No, what is quite apparent to most of America is that this is not true. There is an establishment view that today has a clear upper hand in education, media and government, and will not tolerate the presentation of alternative views. Ironically, the opposition is silenced by equating it with religion and thus, rendering it a supposed violation of the mythical Constitutional amendment barring the government from appearing to approve of religion. In short, our ability to think for ourselves on this issue simply will not do for our children.

But if we are mostly unreconciled with Darwinian Evolution, we don't appear to be passionate enough about the indoctrination that occurs daily in our schools to effect change. ( Indoctrinate: v. to teach (a person or group) to accept a set of beliefs uncritically ) The view of the majority of the population is, in fact, excluded by a technicality. Why? Because it is not the truth? How are students to determine whether or not it is the truth?

May I quote John Scopes' statement after his conviction:

"Your Honor, I feel that I have been convicted of violating an unjust statute. I will continue in the future, as I have in the past, to oppose this law in any way I can. Any other action would be in violation of my ideal of academic freedom - that is, to teach the truth as guaranteed in our Constitution of personal and religious freedom. I think the fine is unjust."

Would it not be a better system if our teachers had freedom to familiarize their students with the genuine arguments of Intelligent Design, rather than being forced to ensure their ignorance of the concepts involved?

In February, I was invited to attend a pre-release screening of the Ben Stein film, out in theaters now, "Expelled: No Intelligence Allowed." I found it to be provocative, a film that equips thinkers with the arguments necessary to bring out reasoned discussion of the ideas of Intelligent Design. Perhaps even more importantly, the film is an alert to the freedom of conscience issue raised by the Intelligent Design Movement's expulsion from the marketplace of ideas.

Darwinian scientists today tell us there is no controversy. The American people are smart enough to know this is not the case. In fact, controversy has dogged this theory since its beginning.

There has been controversy over equivocation on words like "species" and "evolution" itself, controversy over questionable examples given in support of the theory such as the changes in Peppered Moths, evolution of the horse charts, controversy over outright hoaxes such as Piltdown Man and Ernst Haeckel s recapitulation embryo sketches, and controversy over unscientific ideas such as spontaneous generation, Lamarckism, and the modern Hopeful Monster hypothesis. This is all old news to anyone familiar with Darwinian Evolution's baggage and difficulties.

This film carefully investigates several important points, willing, with wit and panache, to slow down long enough to let some of the inescapable problems with Darwinian Evolution sink in such as the fact that it's really an astounding generalization to observe tiny changes and assume that the cellular factories which are the building blocks of life could have arisen from blind chance, as well as the fact that the very title of Darwin's book, On The Origin Of Species By Means Of Natural Selection. proves that the theory was indeed conceived to answer the question of how life arose.
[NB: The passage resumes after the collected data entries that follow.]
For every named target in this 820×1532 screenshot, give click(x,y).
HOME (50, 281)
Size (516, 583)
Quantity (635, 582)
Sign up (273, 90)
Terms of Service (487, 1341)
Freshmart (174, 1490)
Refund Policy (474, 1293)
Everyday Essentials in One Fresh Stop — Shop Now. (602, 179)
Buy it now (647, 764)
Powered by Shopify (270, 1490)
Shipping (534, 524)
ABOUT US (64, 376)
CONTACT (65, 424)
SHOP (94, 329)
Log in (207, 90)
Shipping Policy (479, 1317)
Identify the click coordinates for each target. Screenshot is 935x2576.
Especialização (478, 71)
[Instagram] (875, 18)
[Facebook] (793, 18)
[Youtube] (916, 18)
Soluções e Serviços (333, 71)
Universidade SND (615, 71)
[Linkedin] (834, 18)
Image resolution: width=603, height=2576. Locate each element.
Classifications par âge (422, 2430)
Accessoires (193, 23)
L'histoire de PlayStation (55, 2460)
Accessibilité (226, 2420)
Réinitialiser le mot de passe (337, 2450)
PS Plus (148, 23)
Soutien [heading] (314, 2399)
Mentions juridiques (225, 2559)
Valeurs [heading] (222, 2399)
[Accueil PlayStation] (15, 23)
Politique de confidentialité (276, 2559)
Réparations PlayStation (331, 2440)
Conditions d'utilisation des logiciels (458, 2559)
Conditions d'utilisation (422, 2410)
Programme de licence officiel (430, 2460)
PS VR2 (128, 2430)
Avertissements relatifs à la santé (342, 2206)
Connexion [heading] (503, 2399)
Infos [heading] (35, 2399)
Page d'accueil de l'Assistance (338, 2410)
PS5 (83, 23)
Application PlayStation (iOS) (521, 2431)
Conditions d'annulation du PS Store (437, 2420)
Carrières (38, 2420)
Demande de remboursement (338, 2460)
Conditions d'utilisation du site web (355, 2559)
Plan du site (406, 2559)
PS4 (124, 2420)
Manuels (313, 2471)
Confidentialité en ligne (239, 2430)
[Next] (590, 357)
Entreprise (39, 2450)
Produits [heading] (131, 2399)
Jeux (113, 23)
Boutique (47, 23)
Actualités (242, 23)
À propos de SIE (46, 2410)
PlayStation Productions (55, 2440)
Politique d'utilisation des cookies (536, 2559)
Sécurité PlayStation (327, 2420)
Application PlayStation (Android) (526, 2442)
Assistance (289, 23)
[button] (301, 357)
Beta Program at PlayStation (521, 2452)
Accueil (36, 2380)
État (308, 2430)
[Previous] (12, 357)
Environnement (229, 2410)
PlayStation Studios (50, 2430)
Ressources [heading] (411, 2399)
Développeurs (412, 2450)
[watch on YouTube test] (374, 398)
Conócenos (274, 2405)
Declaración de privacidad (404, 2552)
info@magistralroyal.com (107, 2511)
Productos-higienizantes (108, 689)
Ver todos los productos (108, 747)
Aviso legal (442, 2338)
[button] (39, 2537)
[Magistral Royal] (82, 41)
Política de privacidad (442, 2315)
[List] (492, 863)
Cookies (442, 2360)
Darwin himself, in fact, makes a statement, in the conclusion of that volume, whose implications could not be discussed in the public schools of today:

"Therefore I should infer from analogy that probably all the organic beings which have ever lived on this earth have descended from some one primordial form, into which life was first breathed by the Creator."
Charles Darwin, On the Origin of Species, 1859. Italicized words added in the Second Edition, 1860.